Last week’s price action accurately reflects the near-term dynamic in this market:
Rising anecdotal evidence of a peak in inflation (Empire prices indices, UM Inflation Expectations, Philly Price Indices) combined with extremely pessimistic sentiment pushed stocks to six-week highs. But the market fell on Friday as it was forced to confront the negative impacts of slower growth via a series of bad earnings reports (SNAP, STX, VZ) and slowing economic momentum (the flash PMIs). Going forward, it’s going to be the push/pull of peaking inflation vs. slowing growth/declining earnings that will determine if the rally continues or rolls over.
More specifically, if we assume that peak inflation is here (and frankly, that’s an aggressive assumption given we only have anecdotal evidence of peaking inflation), then two key questions will determine whether the S&P 500 can rally towards (and maybe through) 4,100, or roll back over and drop into the mid-to-high 3,000s:
How quickly does inflation subside?
How much does growth slow?
The first question matters because, as we and others have said, inflation not only has to peak but also rapidly decline if the Fed is going to stop hiking rates. Practically, CPI can peak in August, but if it’s November and year-over-year CPI is still above 7%, the Fed can’t announce a “pause” in rate hikes (CPI would still be more than double the upper limit of 3%).

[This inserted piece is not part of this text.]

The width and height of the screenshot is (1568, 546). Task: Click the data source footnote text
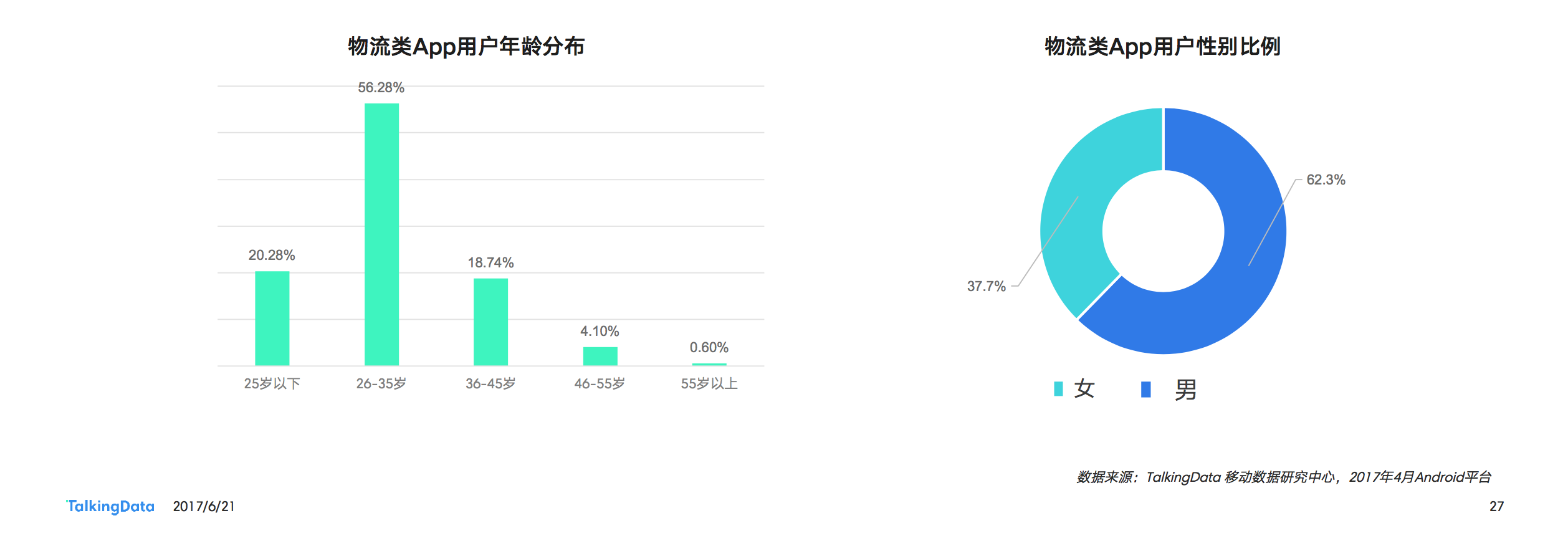[x=1284, y=477]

The second question matters because inflation can drop. Still, if the economy hits a hard stall and we’re in a material contraction in the third or fourth quarter, then earnings will drop further, and markets will be searching for Fed rate cuts (something not likely for at least a year).
The idea of peak inflation has (mostly) underwritten this recent rally in the S&P 500. However, even if it’s true that inflation has peaked (we won’t know till the August 10 CPI report, and if it doesn’t show a peak, then stocks should drop, possibly hard), that isn’t a silver bullet to end the volatility.
For this market to move substantially higher and have those gains underwritten by improving fundamentals, we need to see:
A rapid decline in inflation
A mild moderation of growth
Markets rallied on the first possibly coming true, but the second and third will be tricky and, at a minimum will keep volatility elevated.
Near-Term General U.S. Stock Market Outlook
Near-Term (1 month) Stock Market Outlook: Neutral
Stocks rallied hard last week as more evidence appeared that inflation has potentially peaked. However, disappointing economic growth data on Friday saw some mild giveback of the early week gains.